What about resolving students' issues?
There might be numerous ways of doing something. We have to choose the best possible way — specifically (with) students' issues, employees' issues, academic issues, training and online training. The world has changed so much that we need ideas that are both divergent and convergent. You first diverge and get all the ideas, pick up some which are worth investing in and converge to get it done. The VC is one person. It has to be a systemic effort. Hopefully, I would be able to catalyse an ecosystem that will work towards the university and the country. And it is possible to do it. The university has done many things in the past. More recently, it might have made headlines for the wrong reasons, but we have to move on.  

Some VCs have been known to be very distant and they do not communicate with the students or the other stakeholders or even the media for that matter...
I understood where you are going with this. Let me explain. One-sided views don't hold anymore. You bring in multiple views and we do the correct thing from there. We should be intelligent enough to look at multiple viewpoints. That is the least one could do. We will have to work together. For us, the agenda is the university, the society and the country. If the agenda is clear, then I think we should be able to work together independent of differences.

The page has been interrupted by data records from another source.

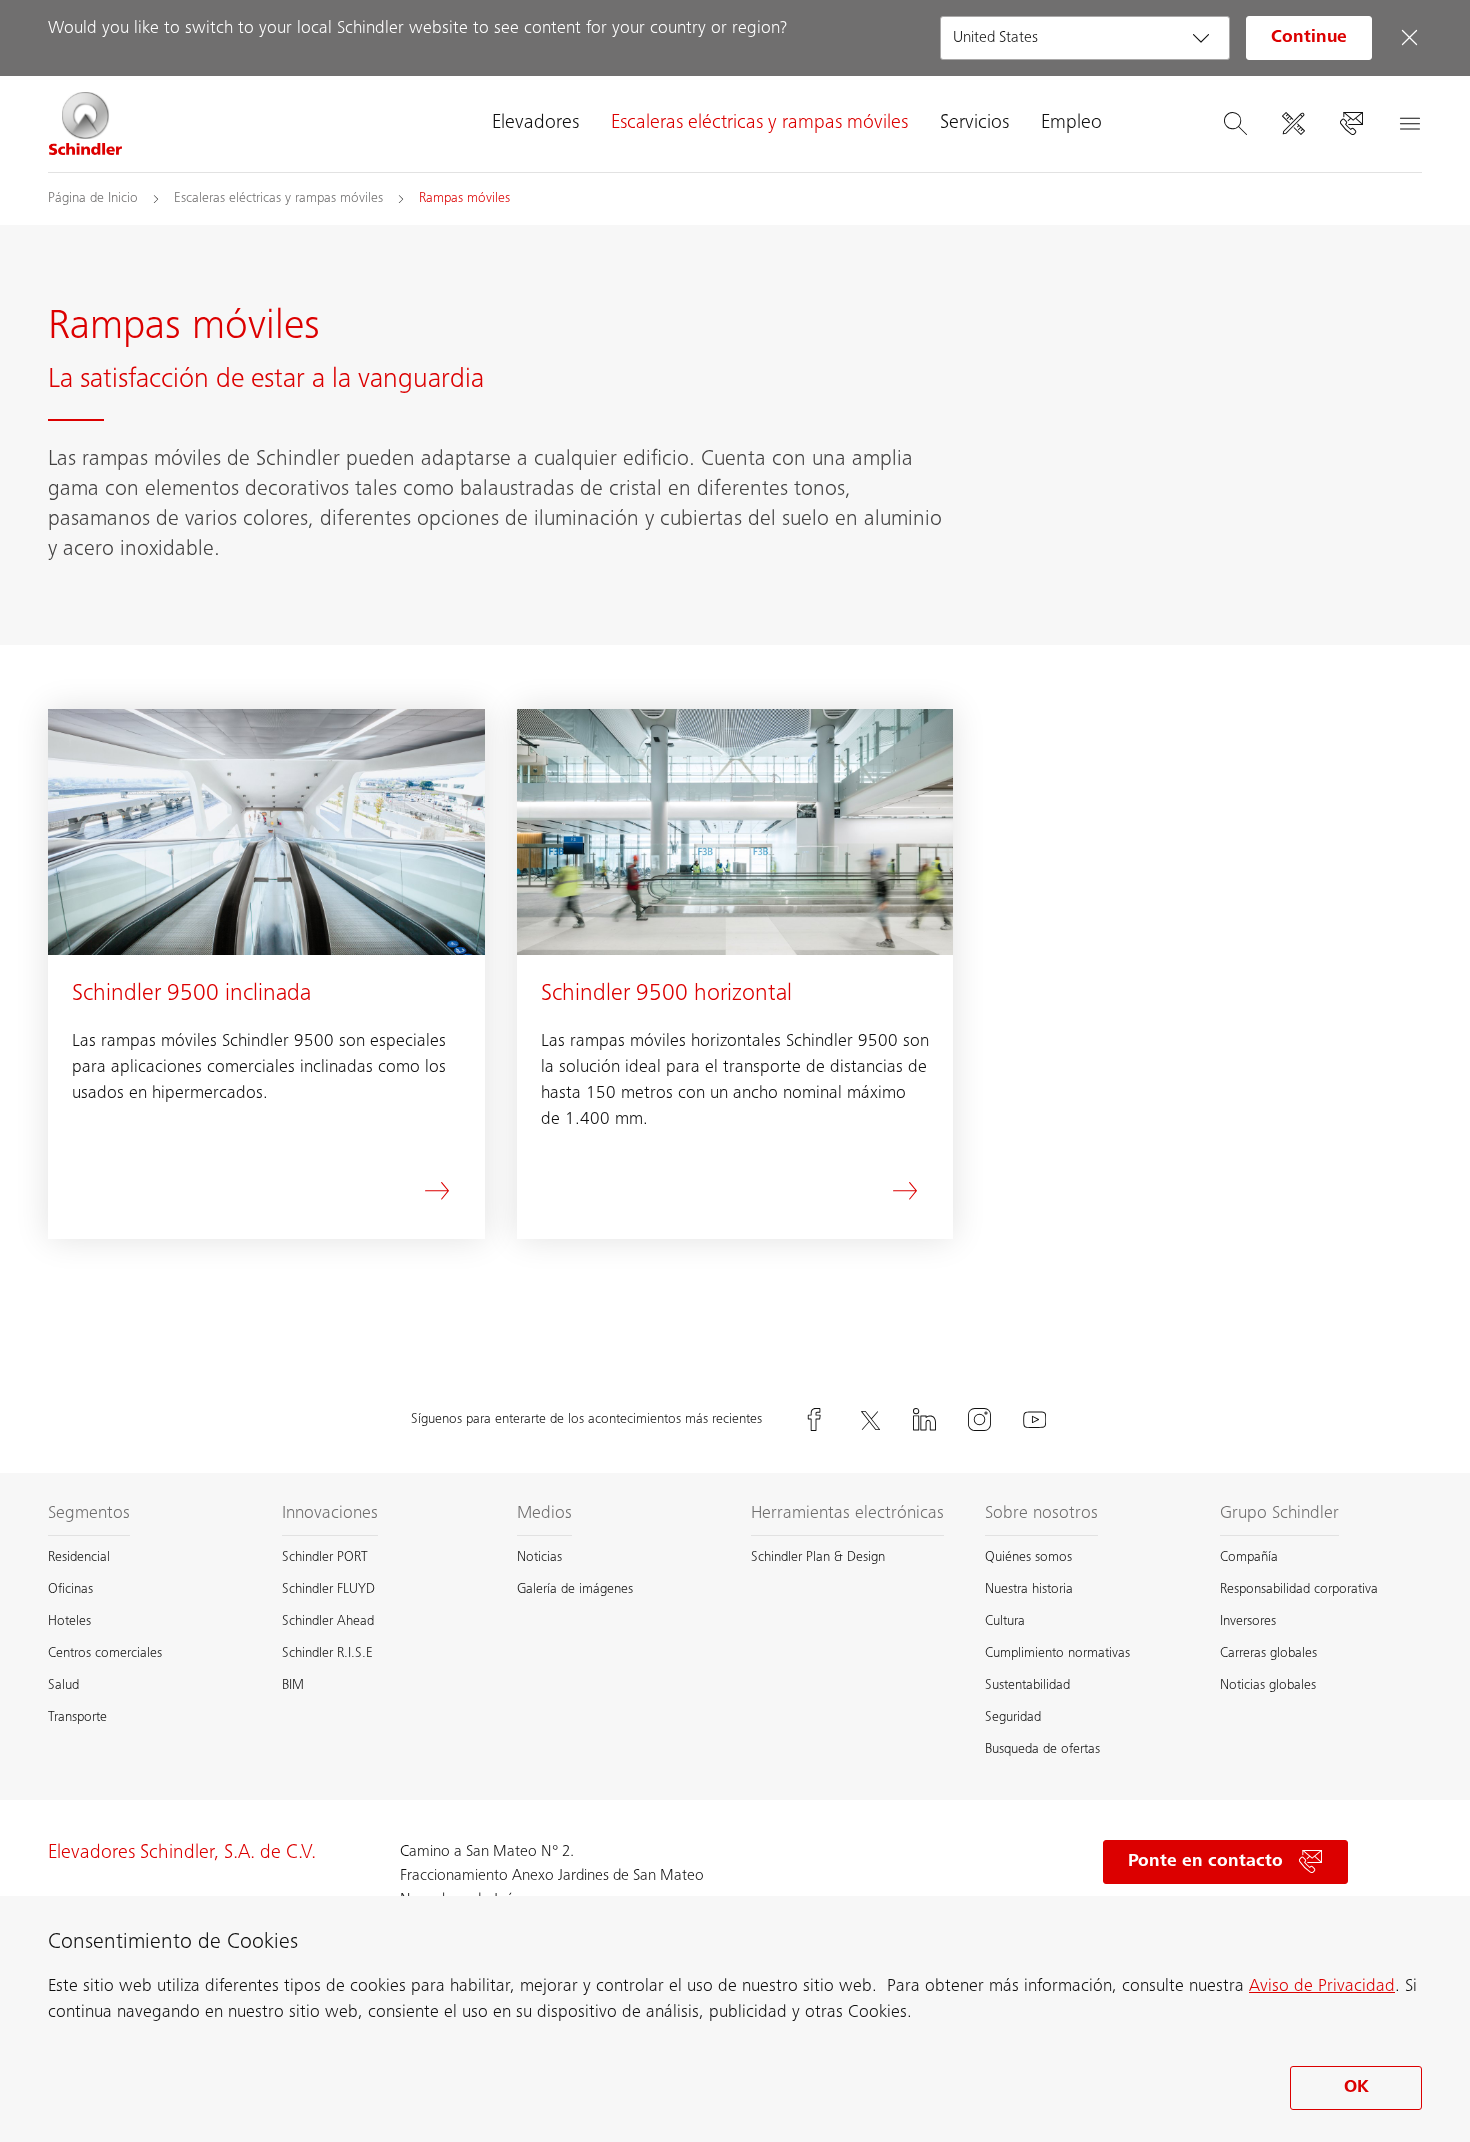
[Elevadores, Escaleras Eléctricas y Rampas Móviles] (86, 124)
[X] (870, 1419)
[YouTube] (1035, 1419)
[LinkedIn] (925, 1419)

It is better to have discourse where we hear it out and do the right thing — my right thing may not be the same as yours. That is okay but you need to hear each other out.



You spoke about skilling individuals. But whenever we talk about skilling the conversation inadvertently meander towards engineering, tech and sciences. What about humanities? We as a society only think about pursuing humanities when the board exam scores are low.
It is a societal problem as, we as a society, look at everything and assign a market value. But to my mind, all knowledge is circular — if you do sciences, you design or engineer, with the knowledge of engineering comes application, with applications, come products and patterns which in turn feeds in to artistic thinking and even social science and these innovative ideas push people to the natural world and they become scientists. The journey of knowledge, intrinsically is circular. We have broken it up into various parts. But it does feed into one another. If we can teach this to students, I think they can choose what interests them the most.

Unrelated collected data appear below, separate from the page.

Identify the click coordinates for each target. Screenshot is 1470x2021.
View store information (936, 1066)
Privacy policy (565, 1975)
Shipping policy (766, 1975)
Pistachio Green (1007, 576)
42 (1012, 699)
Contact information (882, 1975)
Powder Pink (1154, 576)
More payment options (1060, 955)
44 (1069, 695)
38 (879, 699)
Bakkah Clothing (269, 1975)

READ ALSO: Months later, University of Hyderabad fills up vacant master's seats

But then again there's the question — Will it pay enough?
Every skilled person has enough things to contribute to society that we should be create such jobs. Our problem is not that. The problem is that we don't have skills — even in sciences or engineering we don't have skills. You have so many engineering colleges, medical colleges but are we really producing people with talent? No. The problem is not this college versus that college or this stream versus that stream. But are we generating high quality individuals. Once we do that, there will be no dearth of jobs. The individual will take care of themselves. I believe in that. We should not produce skilled individuals who are just barely cutting it. Not trying to get there is not an option. Can we create an ecosystem where students are excited about what they are learning? It can be arts, social sciences, literature, music, liberal arts, basic sciences, quatam mechanics or data science — its does not matter what field as long as the student is learning great quality skill and knowledge which they can implement somewhere.

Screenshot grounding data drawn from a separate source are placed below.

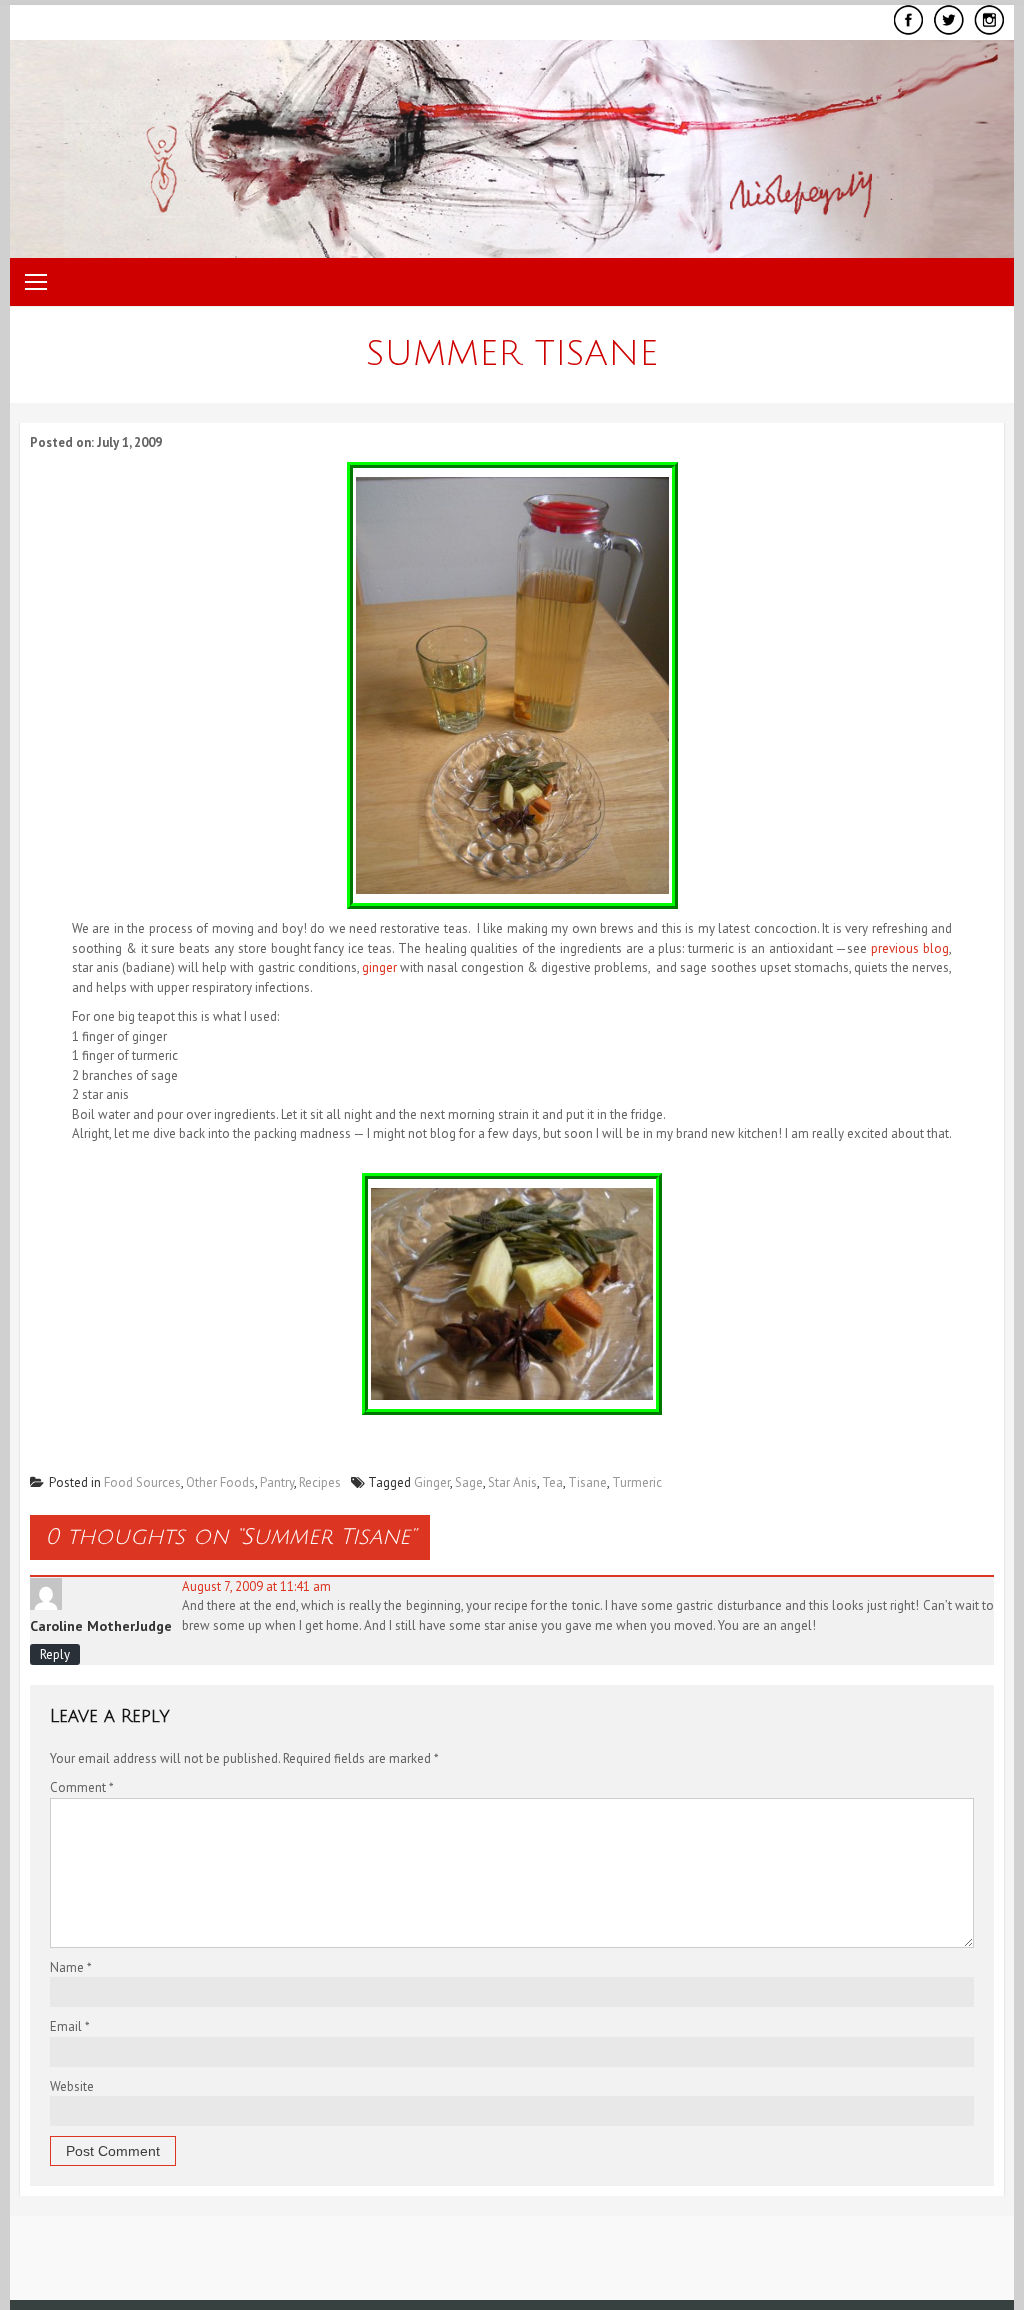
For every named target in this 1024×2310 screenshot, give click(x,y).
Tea (552, 1482)
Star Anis (512, 1482)
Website (72, 2086)
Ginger (432, 1482)
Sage (469, 1482)
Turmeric (637, 1482)
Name (71, 1967)
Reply (55, 1654)
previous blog (910, 948)
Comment (82, 1787)
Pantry (277, 1482)
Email (70, 2026)
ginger (379, 967)
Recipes (320, 1482)
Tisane (587, 1482)
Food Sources (142, 1482)
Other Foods (220, 1482)
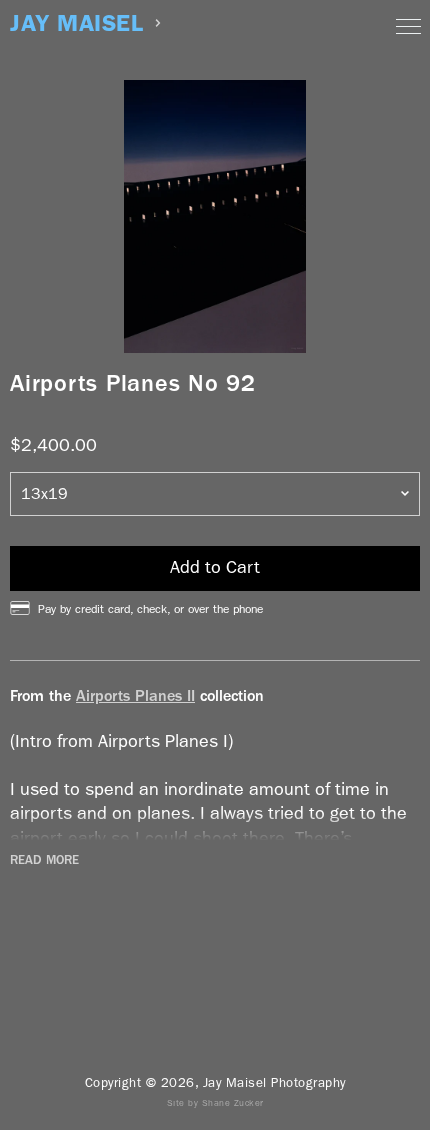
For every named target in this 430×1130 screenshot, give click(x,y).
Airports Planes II (135, 695)
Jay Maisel (76, 23)
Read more (44, 860)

What are your views on the NEP 2020? Is it a step in the right direction?
It is a policy where you can seamlessly move from one stream to the other. You can start learning the subject that you like best and you can transport skill from one university to another. You can also take leave from one stream, do some work and come back and there is some rationalisation about the undergraduate degree now. It is a progressive step but we have to implement it properly.

Yes. The devil is in implementation...
If there are some fears of implementation failures, we should definitely address them. But that does not mean we don't take the first step. Take the step, you may wobble a little but you will stabilise. The implementation and fail-safe mechanisms are the key.